Die Gruppe Fridays For Future Konstanz wusste vorab von der Aktion und unterstützt die Forderungen der Aktivist*innen.

„Die bestehenden Parkplätze am Bodenseeforum sind mehr als ausreichend. Selbst zu Spitzentagen wird momentan nur eine befriedigende Auslastung erreicht. Das sagen übrigens nicht wir, das steht in der Beschlussvorlage der Stadt. Es ist skandalös, dass diese ökologisch wertvolle Fläche zugunsten eines nicht benötigten Parkhauses zerstört wurde. Es scheint vielmehr, dass das neue Parkhaus ein neues Kapitel in Sachen Milliongrab Bodenseeforum aufschlägt“, erklärt Marcel Maier. Die Gruppe erklärt außerdem, dass das Projekt „autofreie Innenstadt“ nicht durch eine Verlagerung des PKW-Verkehrs erfolgen darf. Bestehende Parkplätze für Tagesgäste müssten demnach ersatzlos gekürzt werden. „Der Seehas ist eine tolle Möglichkeit, um aus dem Umland für einen Ausflug nach Konstanz zu kommen. Es ist absurd: Der Kreis subventioniert diesen Zug, und die Stadt schafft mit dem Parkhaus neue Konkurrenz.“

Fridays For Future verweist zudem auf die bereits relativ hohe Zahl an öffentlichen Parkplätzen. Demnach sieht das Landesrecht für Geschäfte mit einer Ladenfläche von über 700 qm einen Parkplätz pro 30 bis 50 qm Ladenfläche vor. Mit einem Stellplatz pro 35 qm Ladenfläche bewegt sich die Stadt am oberen Ende.

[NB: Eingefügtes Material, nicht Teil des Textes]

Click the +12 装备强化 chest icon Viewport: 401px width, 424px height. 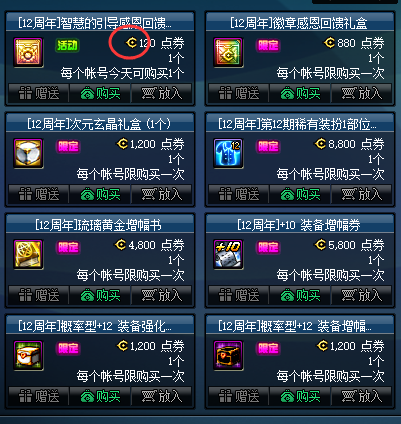point(28,355)
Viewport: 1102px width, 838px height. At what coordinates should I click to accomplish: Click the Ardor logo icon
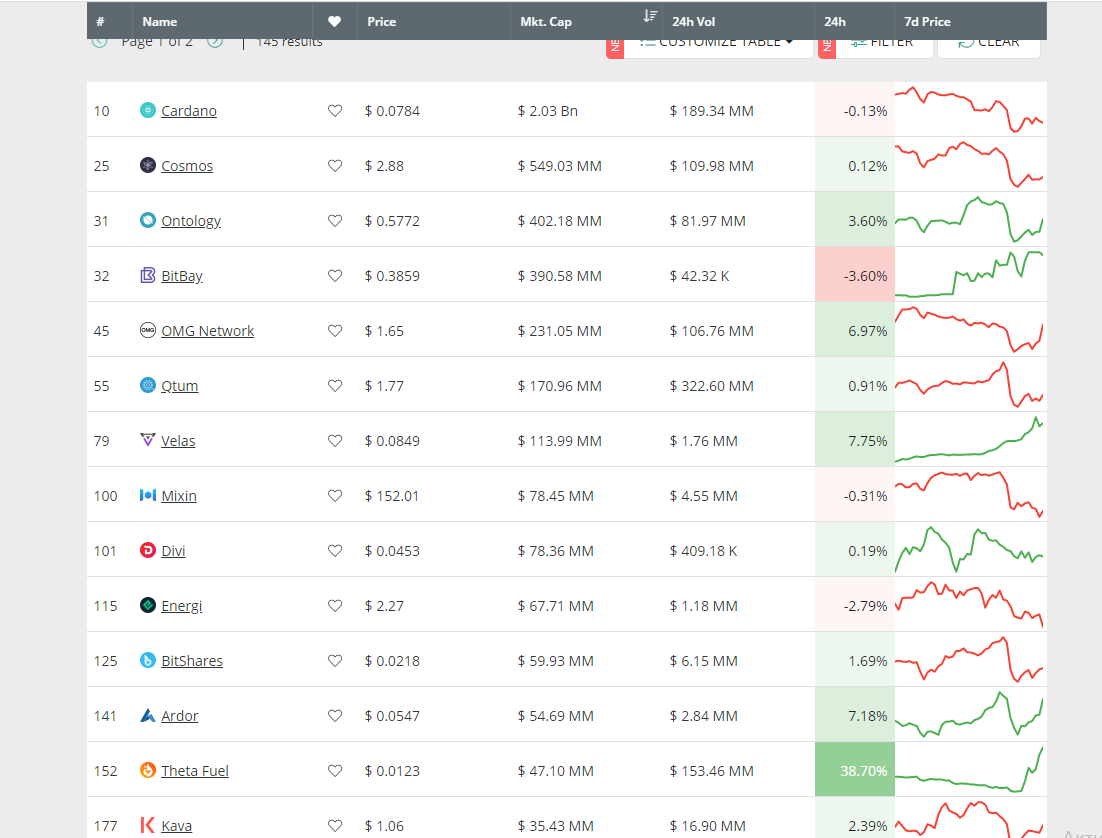148,716
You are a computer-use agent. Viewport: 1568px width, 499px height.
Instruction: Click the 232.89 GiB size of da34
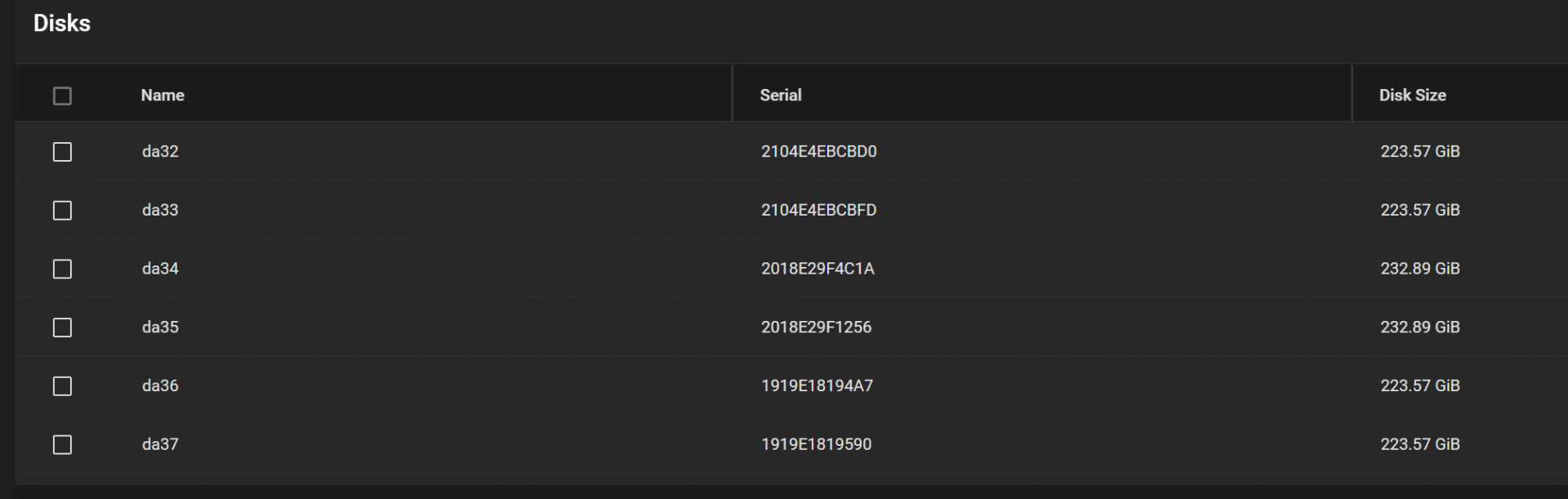tap(1419, 270)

Nach Ansicht von Fridays For Future ist das Projekt ein weiterer Beweis dafür, dass die Stadt die eigene Klimaschutzstrategie schon längst wieder abgeschrieben habe. „Verfehlte politische Entscheidungen sehen wir nicht nur bei dem geplanten Parkhaus. Das zieht sich durch alle Bereiche: Auf dem Stephansplatz parken immer noch Autos, die Wärmewende stockt massiv, die Solaroffensive kommt kaum ins Rollen, und bei vielen Projekten wurde noch nicht einmal mit der Planung begonnen”, heißt es von den Klimaschützern weiter. „Aber so leicht machen wir es der Stadt bekanntlich nicht”, erklären sie mit einem Augenzwinkern.